Hello, Failure

Of all the enemies of literature, success is the most insidious

Friday, January 02, 2009

NON-Failure of the Day: Black Sabbath's Master of Reality by John Darnielle

I absolutely cop to being heavily biased in favor of Darnielle long before starting this book, and I further acknowledge that my opinions tend to the extreme and dramatic. However, even given all that, I have to say that to my eyes, this book marks the invention of a new kind of music journalism.

Instead of the studied music expert deconstructing the minutiae of the songsmithing and performance from a lofty and removed perspective, what Darnielle gives us is the idealized audience for the material at hand, expertly rendered with autobiographical precision. Who else but a 16-year-old kid thrown into a lockdown psych ward to explain the greatness of Black Sabbath?
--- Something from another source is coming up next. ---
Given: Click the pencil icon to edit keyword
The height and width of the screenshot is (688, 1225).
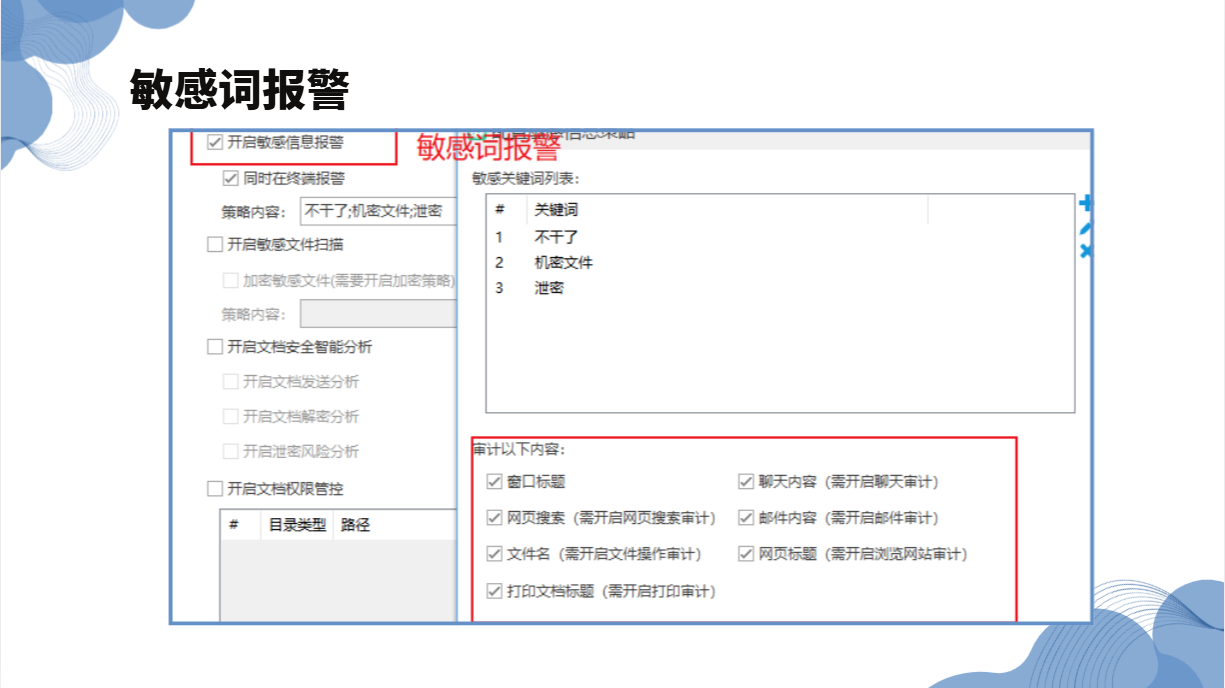Looking at the screenshot, I should point(1086,229).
And who else but arguably the finest songwriter working in America today, not coincidentally also an RN who worked in a psychiatric lockdown facility for adolescent boys, to merge the story of the record with the story of the boy?
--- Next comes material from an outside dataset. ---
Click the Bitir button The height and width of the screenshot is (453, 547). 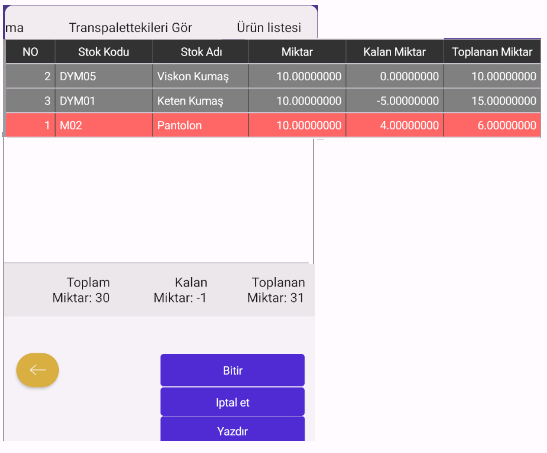232,370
This new journalistic genre—criticism literature, let’s call it—provides not just an opinion of the music, but context, an experiential framework in which to hear it as it was intended by the audience it was intended for. It does what you want literature to do, that is, transport you into another person’s existence, and once you’re there, it plays the songs for you such that you hear them through the character’s ears, and through his or her lifetime of experience.

I don’t know; maybe other people are doing this and it is old news but this is the first I’ve seen of it, and I found it to be exhilarating and wrenching and ultimately transformative way of communicating in the single-dimensional world of words what it feels like to hear the multi-dimensional world of music. I’m awestruck by the achievement.